そこで、このようなサービスの多様性や変化に柔軟に対応するために、開発した「Realtime Quality of Experience Sensing」はビットレート、 解像度、ストール(映像の停止の有無)といったMOSを推定するための共通の特徴量を出力する映像特徴量推定モデルと、その共通の映像特徴量からMOSを出力するQoE推定モデルの二段階のモデルで構成するアーキテクチャにしました。

前段の映像特徴量推定モデルは暗号化されているパケットの統計量などを特徴量として入力し、サービスや通信プロトコルに依存しない汎用的な映像特徴量を出力します。後段のQoE推定モデルはこの映像特徴量を入力とするため、サービスや通信プロトコルに非依存とすることができます。これにより、「Realtime Quality of Experience Sensing」は新しいサービスや通信プロトコルに対しても、前段のモデルのみを必要に応じて再学習や変更することで柔軟に対応することができます。

・高精度・リアルタイムな推定を実現する映像特徴量推定モデル

一般に、動画再生アプリケーションはネットワークの状態や再生バッファ内に蓄積されている映像データ量に応じて、映像の再生が止まらないように、取得する映像の品質を動的に変更しています。そこで、映像特徴量はネットワークを流れる暗号化パケットの時間的な変化に影響を受けると考え、時系列データの依存関係を扱うことができるニューラルネットワークモデルLSTM(Long Short-Term Memory)を用いました。

映像再生時に流れるパケットは膨大です。そこから特徴量を抽出するための計算量を減らすには対象とするパケットを減らす必要があります。そこで、動画再生アプリケーションの再生バッファの空きが増加した場合に、送信する映像要求パケットと実際に映像データを受信したときの映像受信応答パケットによって、再生バッファとネットワークの状態を表現できると考えました。この考え方に基づいて、本モデルではアップリンクのパケットを対象として、0.5秒毎のタイムスロットにおけるそれぞれのパケット数などの統計量をまとめたものを、特徴量ベクトルとしました。

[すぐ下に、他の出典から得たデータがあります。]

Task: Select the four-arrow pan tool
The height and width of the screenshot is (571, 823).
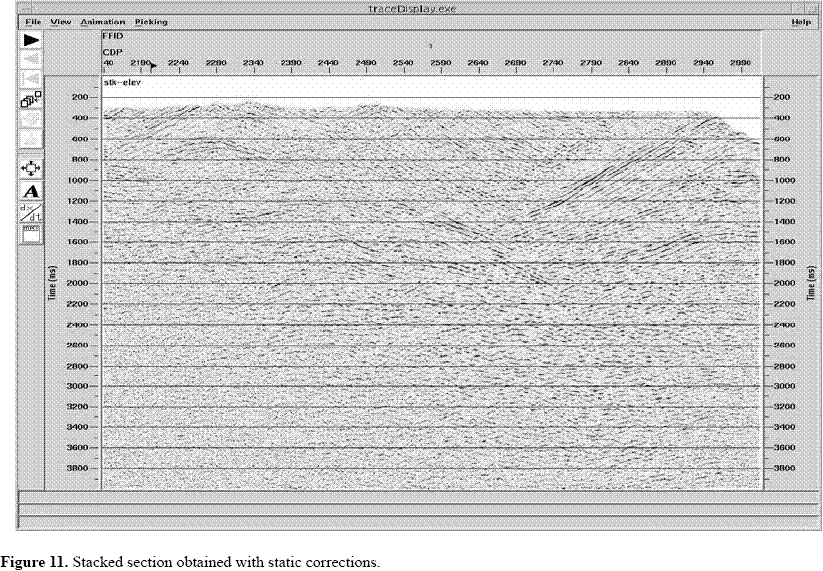Action: [x=31, y=168]
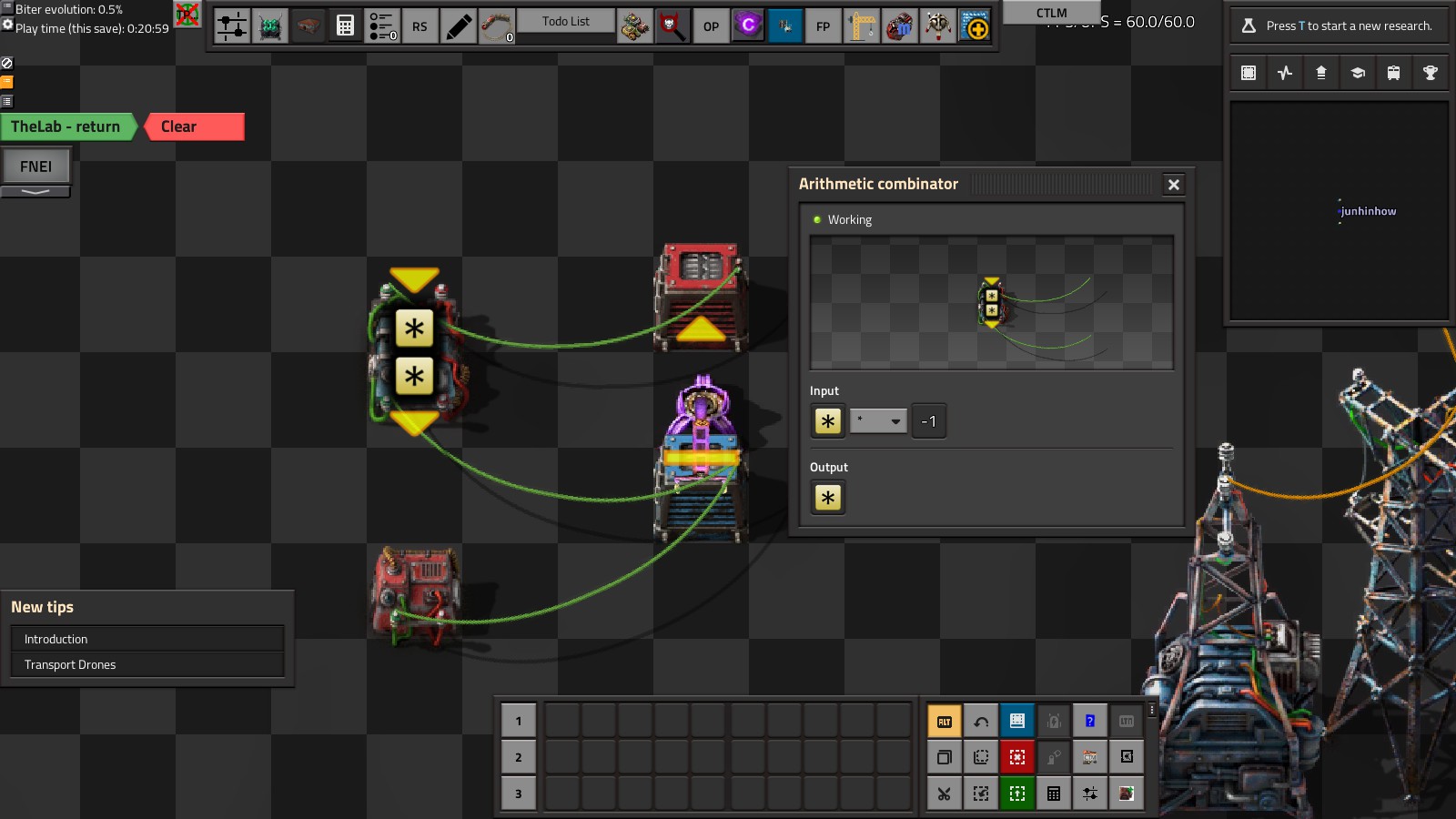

このように、アップリンクのパケットのみの特徴量を利用することによって、全てのパケットを利用した場合よりも処理データ量を98%削減しながら、ほぼ同程度の精度で映像特徴量を推定することができました。開発した「Realtime Quality of Experience Sensing」は、動画配信の代表的な通信プロトコルであるHLS及びMPEG-DASHを用いた評価実験で、動画再生アプリケーションから取得した映像品質情報を用いたITUT P.1203の推定値に対して、85%以上で同等のMOSを推定できました。

図2:「Realtime Quality of Experience Sensing」のMOS推定アーキテクチャ図2:「Realtime Quality of Experience Sensing」のMOS推定アーキテクチャ

開発者コメント

人工知能研究所 開発チームメンバー

  • 大浦 淳貴
    (Oura Junki)

  • 和田 章宏
    (Wada Akihiro)

  • 二宮 照尚
    (Ninomiya Teruhisa)

  • 横尾 郁
    (Yokoo Kaoru)

  • 角田 潤
    (Kakuta Jun)

  • 小川 雅俊
    (Ogawa Masatoshi)

私たちは、高解像度の動画配信サービスを快適に利用できるネットワークの実現を目指し、ユーザーのQoEを推定する技術の実現に取り組んでいます。様々なネットワーク環境で数百時間の動画を再生し、データの収集・分析を繰り返すことで、ようやく「Realtime Quality of Experience Sensing」という技術を確立することができました。今後拡がって行く仮想現実・拡張現実・複合現実などの次世代サービスへ展開し、映像を活用した高度なサービスを快適に利用できるようにしていきます。

今後について

本技術は、実環境における有効性検証のため、通信ネットワーク事業者を始めとするお客さまとのPoCで実証し、実用化を目指します。また、ネットワークリソースの最適制御技術を確立し、高品質なネットワークの効率的な提供を通じて人々の豊かな生活の実現や産業の発展に貢献します。